Notable Labradors within various categories include:

===Assistance dogs===

- Endal was a service dog in Britain. Among other distinctions, "the most decorated dog in the world" (including "Dog of the Millennium" and the PDSA's Gold Medal for Animal Gallantry and Devotion to Duty), the first dog to ride on the London Eye and the first dog known to work a 'chip and pin' ATM card. By Endal's death in March 2009, he and his owner/handler Allen Parton had been filmed almost 350 times by crews from several countries, and a film of a year in Endal's life was in production.
- Sully, was a service dog of President George H. W. Bush during the last six months of Bush's life, and noted for his role in Bush's funeral. A form of Parkinson's disease confined the former president to a wheelchair or motorised scooter in the final years of his life. Among the services that Sully was able to perform for Bush were retrieving dropped items, opening and closing doors, pushing an emergency button, and supporting him when standing.
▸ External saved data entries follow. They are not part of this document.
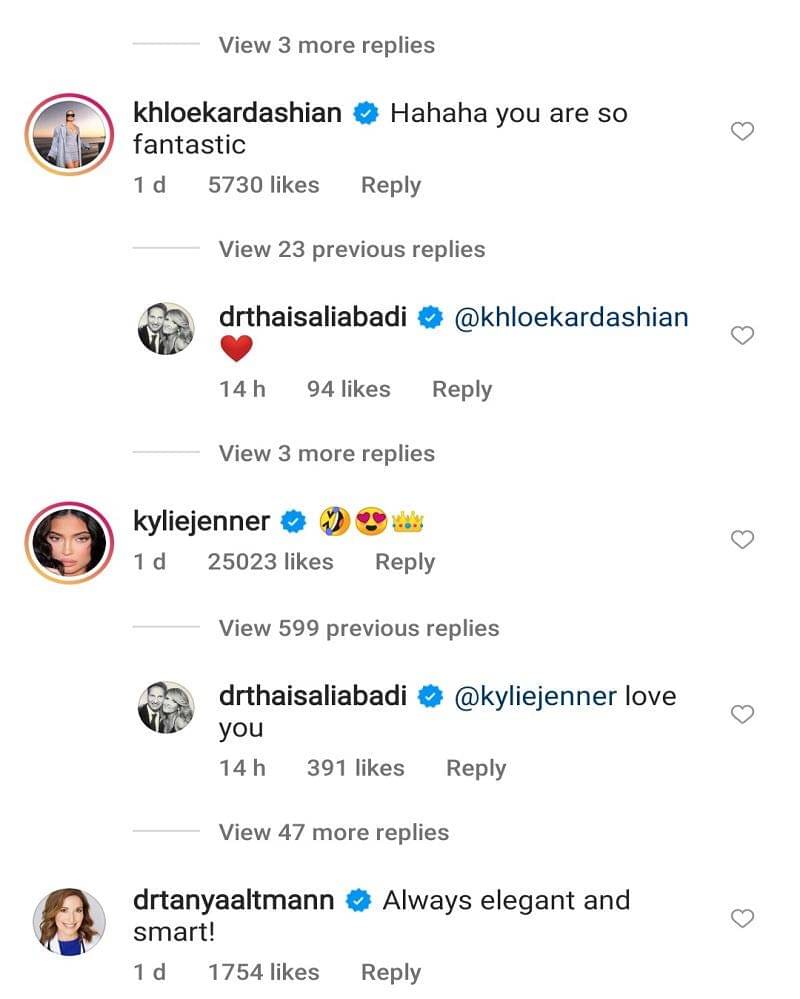Expand "View 599 previous replies"
Viewport: 800px width, 999px height.
click(359, 628)
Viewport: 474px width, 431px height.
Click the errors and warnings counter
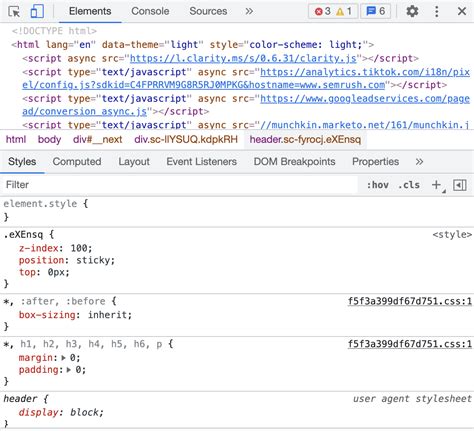[x=333, y=11]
===Police, military, rescue and detection dogs===

- Frida (12 April 2009 – 15 November 2022) was a yellow Labrador Retriever who worked as a search and rescue dog for the Mexican Navy (SEMAR). She was deployed to help the rescue efforts in the aftermath of natural disasters.
- Zanjeer ("Chain", or "Shackles"), a detection dog who detected arms and ammunition used in the 1993 Mumbai (Bombay) serial explosions. During his service, he helped recover 57 country-made bombs, 175 petrol bombs, 11 military-grade armaments, 242 grenades and 600 detonators. His biggest contribution to the police force and the city was the detection of 3,329 kg of RDX. He also helped to detect 18 Type 56 rifles and five 9 mm pistols.
- Lucky and Flo, twin Black Labrador counterfeit-detection dogs who became famous in 2007 for "sniffing out nearly 2 million counterfeit DVDs" on a 6-month secondment to Malaysia in 2007. Following the multimillion-dollar, 6 arrest Malaysian detection, they became the first dogs to be awarded Malaysia's "outstanding service award" and software pirates were stated to have put a £30,000 contract out for their lives.
- Sarbi, an Australian special forces explosives detection dog that spent almost 14 months missing in action (MIA) in Afghanistan before being recovered safe and well in 2009.
- Jake, an American black Labrador who served as a search and rescue dog following the September 11 attacks and Hurricane Katrina.
- Salty and Roselle, awarded the Dickin Medal for conspicuous gallantry or devotion to duty while serving in military conflict. They led their blind owners down more than 70 flights of stairs to escape from the damaged World Trade Center on 11 September 2001
- Sadie, awarded the Dickin Medal for conspicuous gallantry or devotion to duty while serving in military conflict. She detected explosive devices, which were subsequently disarmed, while serving in Kabul, Afghanistan, in November 2005; she served with the Royal Gloucestershire, Berkshire and Wiltshire Regiment
- Sasha, awarded the Dickin Medal for conspicuous gallantry or devotion to duty while serving in military conflict. Located 15 improvised explosive devices, mortars, mines, and weapons while serving in Afghanistan, with the Royal Army Veterinary Corps. In July 2008 Sasha and her handler were killed in a Taliban ambush by a rocket-propelled grenade.

===Pets===
- President Bill Clinton's Labradors Buddy and Seamus.
- Russian president Vladimir Putin's Labrador Konni.
- Marley, "The World's Worst Dog", featured in the journalist John Grogan's autobiographical book Marley & Me, adapted into a 2008 comedy drama film of the same name.
- Celine Dion's Labradors Charlie and Bear. They were represented in numerous magazines with her and her family, becoming pets celebrities in their own names.